The whole contention of the plaintiff seems to be that the so-called contract of temporary insurance is ambiguous and is capable of being construed in more than one way, and should be construed in a manner most favorable to the insured and so as to uphold and sustain the receipt as a contract of temporary insurance. We recognize the rule that if a policy of insurance is capable of being construed in two ways, that interpretation must be placed upon it which is most favorable to the insured. See Mass. Benefit Life Assn. v. Robinson, 104 Ga. 256 (2) ( 30 S.E. 918, 42 L.R.A. 261). After carefully considering all of the provisions of the receipt we have concluded that it is not ambiguous and that it can not be construed as a contract of insurance under the facts alleged. The receipt speaks for itself and needs little explanation. After stating the name of the applicant "on whose life insurance is applied for," and that 50 cents as premium deposit has been paid, it states in the first paragraph that the deposit is "subject to the conditions shown below and on the reverse side of the receipt." Three conditions are then set forth, the first two being immaterial in that no question is made as to them, and the case turns on a construction of the third condition which is set out in full in the statement of facts. The third condition plainly and clearly required the approval of the application at the home office of the company in New York before any policy would be delivered to the applicant. The provision for payment of such amount as would have been due under the policy had it been issued on the date of the deposit, should the death of the applicant occur before the policy was issued and within eight weeks from the date of the application, upon a surrender of the receipt, was contingent upon all the conditions expressed in the receipt, including the approval of the application at the home office of the company. In other words, the claim would be paid although the policy had not been issued if death occurred after the application had been approved, and within eight weeks from the date of the application. The petition did not show that the application had been approved, but did show that it had been declined. The failure of the company to take action on the application for more than eight weeks will not be construed as an approval of the application, nor will such failure have the effect of converting the application into a contract of temporary insurance.

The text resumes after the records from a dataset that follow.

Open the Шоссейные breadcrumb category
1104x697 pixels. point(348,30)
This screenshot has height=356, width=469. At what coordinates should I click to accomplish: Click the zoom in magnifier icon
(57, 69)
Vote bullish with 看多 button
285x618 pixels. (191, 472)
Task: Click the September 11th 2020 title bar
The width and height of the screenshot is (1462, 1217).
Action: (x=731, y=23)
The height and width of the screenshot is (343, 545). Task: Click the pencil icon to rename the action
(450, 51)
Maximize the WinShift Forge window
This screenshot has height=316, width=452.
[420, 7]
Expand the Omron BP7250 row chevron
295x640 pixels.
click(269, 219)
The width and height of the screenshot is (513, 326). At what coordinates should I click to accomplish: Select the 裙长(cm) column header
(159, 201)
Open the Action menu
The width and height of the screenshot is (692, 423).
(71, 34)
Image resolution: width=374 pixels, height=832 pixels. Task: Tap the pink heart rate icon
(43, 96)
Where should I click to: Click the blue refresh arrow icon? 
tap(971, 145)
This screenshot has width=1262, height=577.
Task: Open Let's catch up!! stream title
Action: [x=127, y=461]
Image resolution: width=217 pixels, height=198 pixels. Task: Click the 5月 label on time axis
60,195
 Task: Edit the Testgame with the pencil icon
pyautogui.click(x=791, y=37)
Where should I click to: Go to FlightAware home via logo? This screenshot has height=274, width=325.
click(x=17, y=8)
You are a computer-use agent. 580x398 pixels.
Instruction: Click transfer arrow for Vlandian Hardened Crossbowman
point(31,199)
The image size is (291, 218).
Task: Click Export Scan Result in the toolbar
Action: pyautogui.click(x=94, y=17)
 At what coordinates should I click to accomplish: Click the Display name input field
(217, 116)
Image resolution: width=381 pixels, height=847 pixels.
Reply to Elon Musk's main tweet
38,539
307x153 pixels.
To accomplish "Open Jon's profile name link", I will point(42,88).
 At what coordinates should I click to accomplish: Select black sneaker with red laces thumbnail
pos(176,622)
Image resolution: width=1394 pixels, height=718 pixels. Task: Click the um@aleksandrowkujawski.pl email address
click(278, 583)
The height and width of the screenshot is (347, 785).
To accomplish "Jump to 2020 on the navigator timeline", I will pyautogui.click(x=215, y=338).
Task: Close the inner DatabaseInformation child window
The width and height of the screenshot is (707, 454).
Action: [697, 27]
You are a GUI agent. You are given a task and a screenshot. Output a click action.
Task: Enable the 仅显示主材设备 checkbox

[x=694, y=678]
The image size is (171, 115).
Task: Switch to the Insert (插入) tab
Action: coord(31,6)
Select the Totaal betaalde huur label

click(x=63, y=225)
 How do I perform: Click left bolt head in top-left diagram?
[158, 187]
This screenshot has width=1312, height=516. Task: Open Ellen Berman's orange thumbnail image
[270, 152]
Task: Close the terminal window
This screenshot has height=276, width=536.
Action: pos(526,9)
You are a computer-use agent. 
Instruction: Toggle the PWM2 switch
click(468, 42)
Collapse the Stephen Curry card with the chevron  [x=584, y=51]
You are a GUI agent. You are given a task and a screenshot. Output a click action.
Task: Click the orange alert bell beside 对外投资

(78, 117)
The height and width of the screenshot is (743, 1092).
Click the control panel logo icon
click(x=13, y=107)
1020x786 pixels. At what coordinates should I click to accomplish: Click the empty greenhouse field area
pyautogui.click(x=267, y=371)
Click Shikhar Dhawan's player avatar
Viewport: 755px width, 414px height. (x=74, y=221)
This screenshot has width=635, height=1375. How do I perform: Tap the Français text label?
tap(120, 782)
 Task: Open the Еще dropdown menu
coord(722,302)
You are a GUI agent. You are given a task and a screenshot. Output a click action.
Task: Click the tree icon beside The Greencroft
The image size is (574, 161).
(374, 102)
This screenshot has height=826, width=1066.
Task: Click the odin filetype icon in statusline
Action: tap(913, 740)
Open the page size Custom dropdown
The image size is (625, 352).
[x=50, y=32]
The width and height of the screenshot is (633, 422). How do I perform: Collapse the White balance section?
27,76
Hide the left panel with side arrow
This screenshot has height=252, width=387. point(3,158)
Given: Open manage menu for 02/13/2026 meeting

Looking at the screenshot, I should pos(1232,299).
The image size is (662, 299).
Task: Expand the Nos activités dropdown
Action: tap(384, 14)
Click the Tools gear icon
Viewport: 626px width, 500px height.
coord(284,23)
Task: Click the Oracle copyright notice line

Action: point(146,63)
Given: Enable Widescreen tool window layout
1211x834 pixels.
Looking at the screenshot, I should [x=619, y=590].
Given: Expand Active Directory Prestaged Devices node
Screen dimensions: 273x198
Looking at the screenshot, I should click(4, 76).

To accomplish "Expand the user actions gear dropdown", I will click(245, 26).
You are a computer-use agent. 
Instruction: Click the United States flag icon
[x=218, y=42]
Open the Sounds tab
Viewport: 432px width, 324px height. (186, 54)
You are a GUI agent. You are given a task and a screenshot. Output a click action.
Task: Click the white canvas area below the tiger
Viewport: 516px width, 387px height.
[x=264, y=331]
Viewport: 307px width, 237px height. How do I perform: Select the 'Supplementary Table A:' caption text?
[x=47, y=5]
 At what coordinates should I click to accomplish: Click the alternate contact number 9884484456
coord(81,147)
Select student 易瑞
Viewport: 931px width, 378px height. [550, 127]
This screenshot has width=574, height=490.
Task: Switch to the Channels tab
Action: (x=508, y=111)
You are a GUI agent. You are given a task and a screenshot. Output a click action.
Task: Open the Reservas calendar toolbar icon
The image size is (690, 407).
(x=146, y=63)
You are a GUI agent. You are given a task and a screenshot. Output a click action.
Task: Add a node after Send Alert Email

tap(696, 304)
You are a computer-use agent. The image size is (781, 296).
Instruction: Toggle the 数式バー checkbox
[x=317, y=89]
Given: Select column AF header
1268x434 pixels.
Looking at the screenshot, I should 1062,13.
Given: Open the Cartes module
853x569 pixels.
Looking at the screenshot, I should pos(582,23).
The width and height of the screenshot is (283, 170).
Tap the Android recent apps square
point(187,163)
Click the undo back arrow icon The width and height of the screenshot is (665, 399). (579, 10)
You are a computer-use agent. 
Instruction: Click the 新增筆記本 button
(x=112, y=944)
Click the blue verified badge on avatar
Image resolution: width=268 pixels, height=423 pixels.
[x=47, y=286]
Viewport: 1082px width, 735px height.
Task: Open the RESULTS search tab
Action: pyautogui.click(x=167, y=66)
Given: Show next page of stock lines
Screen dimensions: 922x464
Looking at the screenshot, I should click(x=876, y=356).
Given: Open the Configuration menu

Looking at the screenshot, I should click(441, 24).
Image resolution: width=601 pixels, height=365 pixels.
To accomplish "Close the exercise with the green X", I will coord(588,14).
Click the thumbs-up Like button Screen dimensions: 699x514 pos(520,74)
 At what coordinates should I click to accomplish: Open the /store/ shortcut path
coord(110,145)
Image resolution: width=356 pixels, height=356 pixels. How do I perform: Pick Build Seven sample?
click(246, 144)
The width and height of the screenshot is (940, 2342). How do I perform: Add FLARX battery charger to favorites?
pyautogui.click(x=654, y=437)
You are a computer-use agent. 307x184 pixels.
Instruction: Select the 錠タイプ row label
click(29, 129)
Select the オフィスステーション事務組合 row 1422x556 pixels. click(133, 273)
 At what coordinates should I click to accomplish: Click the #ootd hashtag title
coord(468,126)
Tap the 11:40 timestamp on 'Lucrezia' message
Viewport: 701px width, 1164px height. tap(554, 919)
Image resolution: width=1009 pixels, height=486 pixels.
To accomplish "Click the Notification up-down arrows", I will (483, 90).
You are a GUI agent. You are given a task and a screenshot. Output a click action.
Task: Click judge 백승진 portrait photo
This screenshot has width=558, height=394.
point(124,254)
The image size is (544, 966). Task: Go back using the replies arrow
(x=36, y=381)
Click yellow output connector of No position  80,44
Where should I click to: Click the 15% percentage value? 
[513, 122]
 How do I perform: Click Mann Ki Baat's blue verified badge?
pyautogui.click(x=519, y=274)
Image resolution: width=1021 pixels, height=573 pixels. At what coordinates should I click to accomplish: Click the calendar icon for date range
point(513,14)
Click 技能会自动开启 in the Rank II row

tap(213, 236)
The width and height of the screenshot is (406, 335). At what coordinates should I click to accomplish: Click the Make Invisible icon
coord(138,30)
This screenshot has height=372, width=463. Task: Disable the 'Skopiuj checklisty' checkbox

"It is a well-settled rule, established by the great weight of authority, that mere delay in passing upon an application for insurance can not be construed as an acceptance thereof by the insurer which will support an action ex contractu." 29 Am. Jur. Ins. § 141. The same rule is stated in Couch on Insurance, Volume 1, § 86. This general rule has been recognized and applied in Georgia. New York Life Ins. Co. v. Babcock, 104 Ga. 67 ( 30 S.E. 273); Home Ins. Co. v. Swann, 34 Ga. App. 19 ( 128 S.E. 70). See also McGlothin v. U.S. Nat. Life and Cas. Co., 36 Ga. App. 325 ( 136 S.E. 535), and Starkes v. Met. Life Ins. Co., 58 Ga. App. 37 ( 197 S.E. 520).
The court did not err in sustaining the general demurrer and in dismissing the action.
Judgment affirmed. Sutton, C. J., and Felton, J., concur.